Recipe: Lighter beef stroganoff

The benefits:

These delicious and versatile fungi may fight colds and flu. Compounds in the white button variety boost the activity of immune-system cells that help tackle infections. Mushrooms also contain vitamin B5 (pantothenic acid), which helps in the production of energy. Add them to salads, soups and stir-fries.
One portion of the beef in this dish contains more than 70 per cent of your recommended daily allowance of zinc. As well as promoting a healthy immune system, this mineral stimulates taste, smell, appetite and mood. Lean beef also contains heart-healthy monounsaturated fat, while iron and vitamin B12 promote healthy red blood cells.
Greek yoghurt
As well as containing double the amount of protein as regular yoghurt (and half the fat), Greek yoghurt is rich in calcium, which may help your body to burn fat more effectively.

Ingredients (serves 4):

  • 2 tbsp rapeseed oil
  • 650g rump steak, trimmed and cut into slivers 
  • Sea salt and freshly ground black pepper
  • 50g butter6 shallots, peeled and cut into wedges
  • 300g chestnut mushrooms, finely sliced
  • 1 tsp of hot paprika
  • 3 tbsp brandy (optional) 
  • 50ml good quality beef or chicken stock
  • 150ml double cream 
  • A good dash of Worcestershire sauce
  • 1 tbsp of parsley leaves, finely chopped
  • 3 tbsp thick Greek yoghurt
  • Juice and zest of 1/2 a lemon

Make it

  • Heat a heavy-based frying pan over a high heat.
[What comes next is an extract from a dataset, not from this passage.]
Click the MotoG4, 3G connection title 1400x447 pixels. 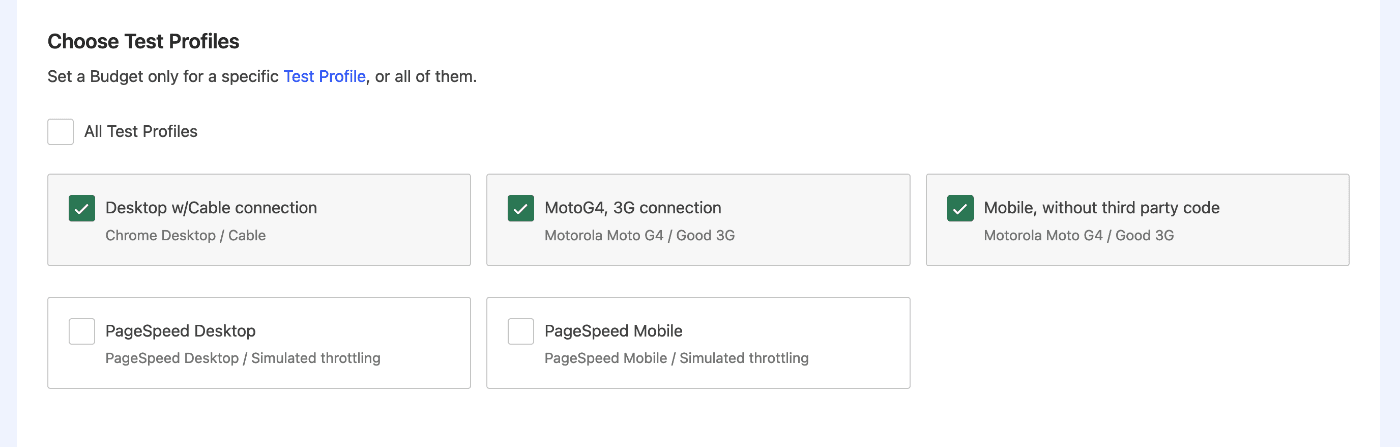633,208
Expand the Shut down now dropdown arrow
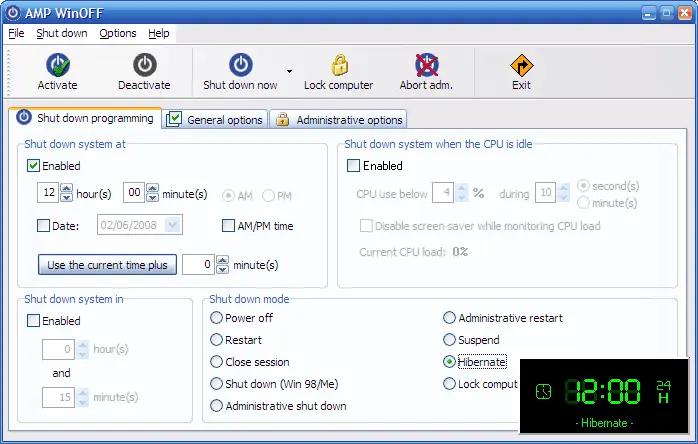698x444 pixels. coord(289,71)
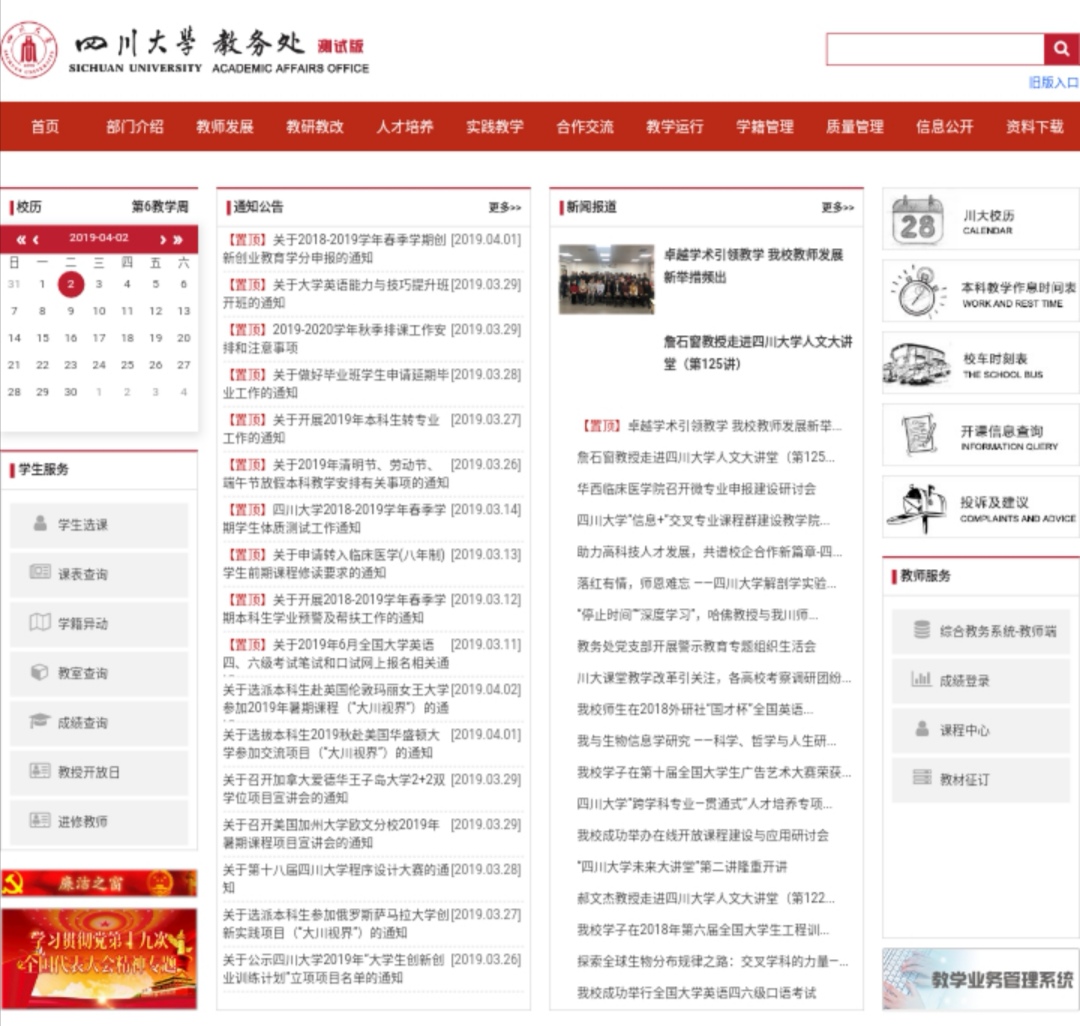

Add 1 tbsp of oil and when it is hot, add half the meat, season well and stir-fry until lightly browned; remove from the pan and set aside. Repeat with the rest of the meat.
  • Turn down the heat and add the butter to the frying pan, then add the shallots and gently fry until soft and lightly browned. 
  • Add the mushrooms to the pan and fry until tender. Then add the meat, meat juices, paprika and the brandy (if using), set alight and shake the pan until the alcohol has burnt off. Stir in the stock and cook for a further minute. 
  • Stir in the cream, Worcestershire sauce and parsley. Remove from the heat and stir in the yoghurt, lemon zest and juice; adjust seasoning if necessary. Serve with rice, baked potato, pasta or creamy mashed potatoes.